Turnen hilft Kindern gegen Bewegungsmangel und Fettleibigkeit. Hamburger Vereine bieten vielfältige Kurse für den jüngsten Nachwuchs an.

Hamburg. Lust zum Sport hat Maximilian Konstantin vorher selten. Lieber, sagt der Fünfjährige, würde er mit seinen Freunden spielen, Eis essen gehen, im Internet surfen oder auch im iPhone des Vaters Bilder und Videos anschauen. Kehrt er jedoch von der einstündigen Sportstunde in seinem Verein, dem Eimsbütteler Turnverband (ETV), zurück, berichtet er begeistert vom Klettern, Laufen, Springen und Hüpfen. "Das war toll", sagt er dann, und seine blauen Augen strahlen.

Es bedarf manchmal ein wenig elterlichen Zwangs, um Kinder zur sportlichen Bewegung zu begeistern. Der sanfte Druck zahlt sich schnell aus. Nach kurzer Zeit hat Max alle Alternativen vergessen und will nur noch eins, was Erwachsene wohl als "auspowern" beschreiben würde. Der Schweiß rinnt ihm alsbald ins Gesicht, seine Wangen glänzen rot. Max fühlt sich pudelwohl.

Zu erledigende Aufgabe:
Schreibe aus dem Auszug über das Kinderturnen den Abschnitt ab, der bei „Es bedarf manchmal“ beginnt und bei „fühlt sich pudelwohl.“ endet.

Bereitgestelltes Material:
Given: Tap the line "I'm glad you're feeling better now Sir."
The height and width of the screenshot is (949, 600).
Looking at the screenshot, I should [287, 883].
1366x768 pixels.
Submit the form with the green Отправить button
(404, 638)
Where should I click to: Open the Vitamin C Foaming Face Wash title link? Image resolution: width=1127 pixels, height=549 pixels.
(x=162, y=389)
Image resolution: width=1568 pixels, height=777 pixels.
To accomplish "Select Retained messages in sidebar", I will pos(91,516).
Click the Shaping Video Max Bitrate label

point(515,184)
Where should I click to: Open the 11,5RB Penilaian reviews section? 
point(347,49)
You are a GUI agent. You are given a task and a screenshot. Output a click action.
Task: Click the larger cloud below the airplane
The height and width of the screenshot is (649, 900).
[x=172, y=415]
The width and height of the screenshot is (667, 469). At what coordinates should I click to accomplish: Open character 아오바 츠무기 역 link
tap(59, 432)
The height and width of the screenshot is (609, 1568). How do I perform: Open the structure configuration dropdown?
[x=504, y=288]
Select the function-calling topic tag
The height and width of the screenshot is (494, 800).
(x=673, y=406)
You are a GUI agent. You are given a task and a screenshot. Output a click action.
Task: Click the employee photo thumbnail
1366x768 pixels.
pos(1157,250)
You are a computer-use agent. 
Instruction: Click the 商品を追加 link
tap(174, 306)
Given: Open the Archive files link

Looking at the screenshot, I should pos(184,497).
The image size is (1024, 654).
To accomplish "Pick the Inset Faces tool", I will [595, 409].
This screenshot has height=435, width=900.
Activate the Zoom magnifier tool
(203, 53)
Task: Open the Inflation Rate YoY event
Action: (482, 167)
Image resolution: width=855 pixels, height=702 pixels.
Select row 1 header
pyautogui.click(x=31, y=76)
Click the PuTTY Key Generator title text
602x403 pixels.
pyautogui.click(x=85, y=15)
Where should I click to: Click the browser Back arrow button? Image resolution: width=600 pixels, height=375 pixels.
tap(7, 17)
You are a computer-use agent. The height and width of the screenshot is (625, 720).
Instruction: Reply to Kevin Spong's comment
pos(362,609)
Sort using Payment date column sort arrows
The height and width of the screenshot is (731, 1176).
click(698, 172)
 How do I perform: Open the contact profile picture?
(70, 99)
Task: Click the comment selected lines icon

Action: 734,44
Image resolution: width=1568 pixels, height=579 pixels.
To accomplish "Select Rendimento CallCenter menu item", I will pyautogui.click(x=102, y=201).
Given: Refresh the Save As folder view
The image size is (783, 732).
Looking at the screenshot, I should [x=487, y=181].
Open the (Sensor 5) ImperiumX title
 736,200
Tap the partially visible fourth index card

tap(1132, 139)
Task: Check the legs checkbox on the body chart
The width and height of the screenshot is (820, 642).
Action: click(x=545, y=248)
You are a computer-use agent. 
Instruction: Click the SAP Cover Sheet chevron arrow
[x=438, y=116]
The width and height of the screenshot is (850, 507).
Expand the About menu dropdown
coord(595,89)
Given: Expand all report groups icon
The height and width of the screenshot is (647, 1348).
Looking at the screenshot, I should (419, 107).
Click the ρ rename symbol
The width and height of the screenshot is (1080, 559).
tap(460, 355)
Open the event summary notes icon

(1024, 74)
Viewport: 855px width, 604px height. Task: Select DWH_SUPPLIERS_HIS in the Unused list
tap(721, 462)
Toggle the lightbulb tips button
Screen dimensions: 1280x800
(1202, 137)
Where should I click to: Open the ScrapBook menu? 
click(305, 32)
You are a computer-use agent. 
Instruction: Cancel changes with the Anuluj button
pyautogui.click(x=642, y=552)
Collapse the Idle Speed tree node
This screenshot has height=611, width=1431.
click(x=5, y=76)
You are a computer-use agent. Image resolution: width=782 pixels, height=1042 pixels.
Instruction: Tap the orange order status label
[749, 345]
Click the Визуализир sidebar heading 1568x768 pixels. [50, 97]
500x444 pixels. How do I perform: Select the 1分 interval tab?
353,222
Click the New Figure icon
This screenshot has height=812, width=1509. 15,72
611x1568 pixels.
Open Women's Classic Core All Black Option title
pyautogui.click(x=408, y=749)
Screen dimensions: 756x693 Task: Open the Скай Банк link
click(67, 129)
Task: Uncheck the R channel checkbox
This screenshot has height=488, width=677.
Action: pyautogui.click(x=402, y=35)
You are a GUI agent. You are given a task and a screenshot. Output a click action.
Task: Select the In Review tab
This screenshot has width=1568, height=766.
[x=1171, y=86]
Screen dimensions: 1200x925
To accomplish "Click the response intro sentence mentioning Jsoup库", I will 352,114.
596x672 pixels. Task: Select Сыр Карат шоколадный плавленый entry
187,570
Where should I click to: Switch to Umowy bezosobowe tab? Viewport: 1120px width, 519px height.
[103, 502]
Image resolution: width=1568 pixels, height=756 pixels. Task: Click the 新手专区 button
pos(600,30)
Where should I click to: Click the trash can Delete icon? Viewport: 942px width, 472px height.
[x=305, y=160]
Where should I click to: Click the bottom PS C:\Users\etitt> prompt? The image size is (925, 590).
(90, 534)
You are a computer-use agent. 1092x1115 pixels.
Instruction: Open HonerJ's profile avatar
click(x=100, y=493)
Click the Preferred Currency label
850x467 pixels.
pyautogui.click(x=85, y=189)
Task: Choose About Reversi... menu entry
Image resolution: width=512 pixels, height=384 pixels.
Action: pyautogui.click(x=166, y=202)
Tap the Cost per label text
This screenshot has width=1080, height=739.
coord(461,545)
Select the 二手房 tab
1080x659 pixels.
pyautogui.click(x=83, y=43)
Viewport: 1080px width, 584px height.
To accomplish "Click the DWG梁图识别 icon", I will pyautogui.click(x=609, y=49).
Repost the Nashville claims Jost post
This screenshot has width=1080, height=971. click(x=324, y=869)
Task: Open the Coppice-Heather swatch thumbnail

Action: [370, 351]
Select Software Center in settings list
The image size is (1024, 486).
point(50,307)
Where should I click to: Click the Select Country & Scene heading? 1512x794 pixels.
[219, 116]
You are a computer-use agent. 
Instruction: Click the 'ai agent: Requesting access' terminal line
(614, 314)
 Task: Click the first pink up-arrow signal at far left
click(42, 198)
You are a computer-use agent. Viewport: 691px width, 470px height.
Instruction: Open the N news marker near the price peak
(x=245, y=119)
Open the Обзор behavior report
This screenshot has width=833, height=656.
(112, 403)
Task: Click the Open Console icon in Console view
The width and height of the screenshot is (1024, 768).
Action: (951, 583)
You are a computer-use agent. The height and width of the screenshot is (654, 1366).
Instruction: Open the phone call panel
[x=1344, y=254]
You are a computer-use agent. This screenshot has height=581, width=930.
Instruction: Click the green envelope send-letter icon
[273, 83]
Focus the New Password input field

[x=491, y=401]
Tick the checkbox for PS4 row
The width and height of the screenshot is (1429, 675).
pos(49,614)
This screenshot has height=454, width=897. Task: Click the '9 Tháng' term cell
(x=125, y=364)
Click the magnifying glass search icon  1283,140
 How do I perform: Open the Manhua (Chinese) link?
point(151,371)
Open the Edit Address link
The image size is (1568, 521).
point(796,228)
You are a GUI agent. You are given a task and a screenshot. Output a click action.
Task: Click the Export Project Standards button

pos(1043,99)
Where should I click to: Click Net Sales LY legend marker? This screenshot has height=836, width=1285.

Schriftliche Antwort:
Es bedarf manchmal ein wenig elterlichen Zwangs, um Kinder zur sportlichen Bewegung zu begeistern. Der sanfte Druck zahlt sich schnell aus. Nach kurzer Zeit hat Max alle Alternativen vergessen und will nur noch eins, was Erwachsene wohl als "auspowern" beschreiben würde. Der Schweiß rinnt ihm alsbald ins Gesicht, seine Wangen glänzen rot. Max fühlt sich pudelwohl.